Something like that, I think, is needed in the United States with respect to—well, with respect to many things, but in particular to the use of the atomic bomb at Hiroshima and Nagasaki, the 60th anniversaries of which are coming up this week. Those bombings are only the most dramatic and terrifyingly efficient instances of the general practice of bombing civilians in which the U.S.A. engaged during the Second World War. Of course every other belligerent having the capability did the same, but it is we who now stand in a position of dominance over much of the earth, and our ability to see the right path and to follow it will have a decisive effect on the rest of the world, and will determine whether our future is to be that of a nation intent on justice or of one devolving into just another large-scale criminal enterprise, like most of the world’s now-fallen empires.

We must face, and take responsibility for, the simple fact that what we did at Hiroshima and Nagasaki was wrong. I call this a “simple” fact fully aware that not everyone grants its status as fact, much less that it is simple. The simplicity to which I refer is not that of the historical decision, which was indeed complex, but of the abstract ethical principle: it is wrong to target noncombatants in war. It is wrong to incinerate non-combatants in their hundreds of thousands at a swoop. It is wrong, and, what perhaps most needs saying in our present ethical climate, even if you have powerful reasons for doing it, it is still wrong. And if it is not wrong, then our argument with, say, Osama bin-Laden becomes a question of who struck first and who had the greater provocation; that is, we have no principled argument against his methods.

I am not saying that the circumstances surrounding the decision to use the atomic bomb were such that the right decision should have been easy.
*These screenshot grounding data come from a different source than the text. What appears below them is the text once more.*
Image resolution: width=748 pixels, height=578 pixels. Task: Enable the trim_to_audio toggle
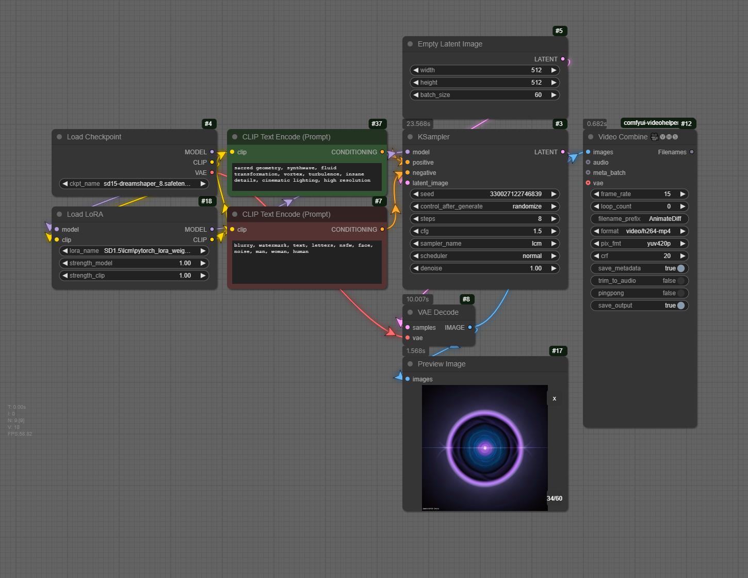[x=680, y=281]
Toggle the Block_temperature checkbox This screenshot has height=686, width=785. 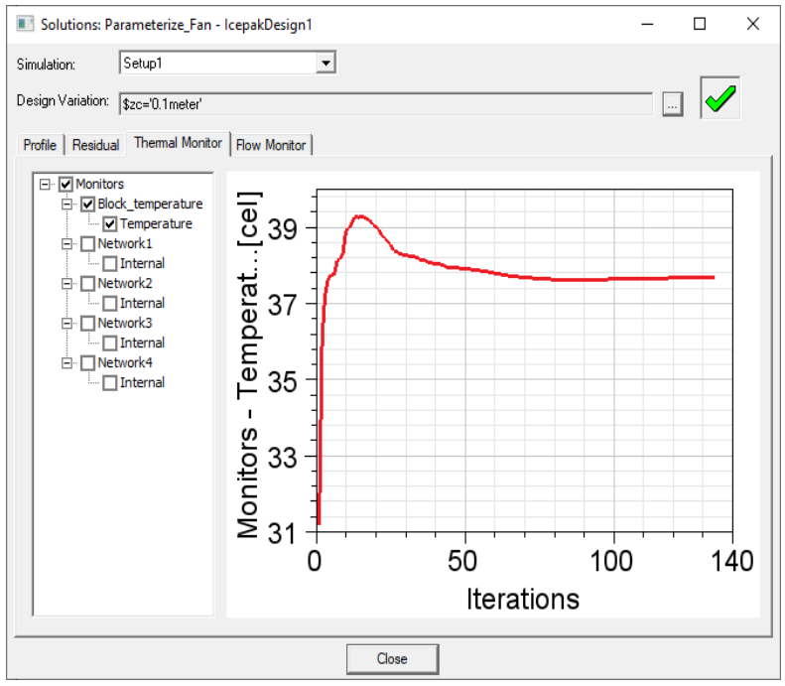(x=88, y=204)
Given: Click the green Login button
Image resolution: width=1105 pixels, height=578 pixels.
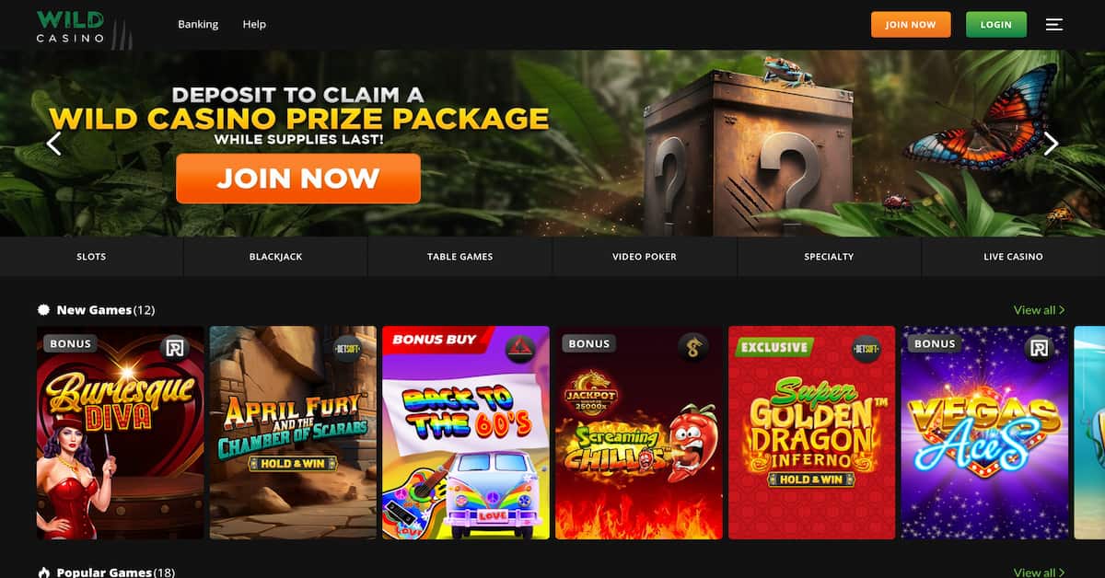Looking at the screenshot, I should [996, 25].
That is exactly the error I want to avoid, and of which those who defend the acts might accuse me. I do not even want to evaluate the objective moral culpability of those who made the decision and those who carried it out. That is for God to determine. I want to emphasize that there were strong reasons for the decision, and most of all to stress what is so easy to ignore for those evaluating such acts from the comfortable, safe, and omniscient vantage point of the future: that the cost of deciding otherwise might have been enormous.

If you think it was easy to be Harry Truman in 1945, and that you would certainly never have done what he did, spend a while imagining yourself looking at the casualty figures from the war in the Pacific and contemplating those that could be expected in an invasion of the Japanese mainland. Think of asking a nation which had already sent most of its young men into the hell of modern war to keep sending them, with the expectation that an even higher percentage of them would not return. Read something real and unsentimental about the war and imagine yourself as a soldier who has survived the Philippines or Guadalcanal and would now face something worse. Think, too, of the nightmare that would have faced the civilian population of Japan, caught in the middle of a land war that would involve the entire country until the last soldier surrendered or was killed. Then imagine that you could make all these horrible possibilities go away by one or two acts that would cost no American lives and quite probably fewer Japanese lives than would have been taken in an invasion.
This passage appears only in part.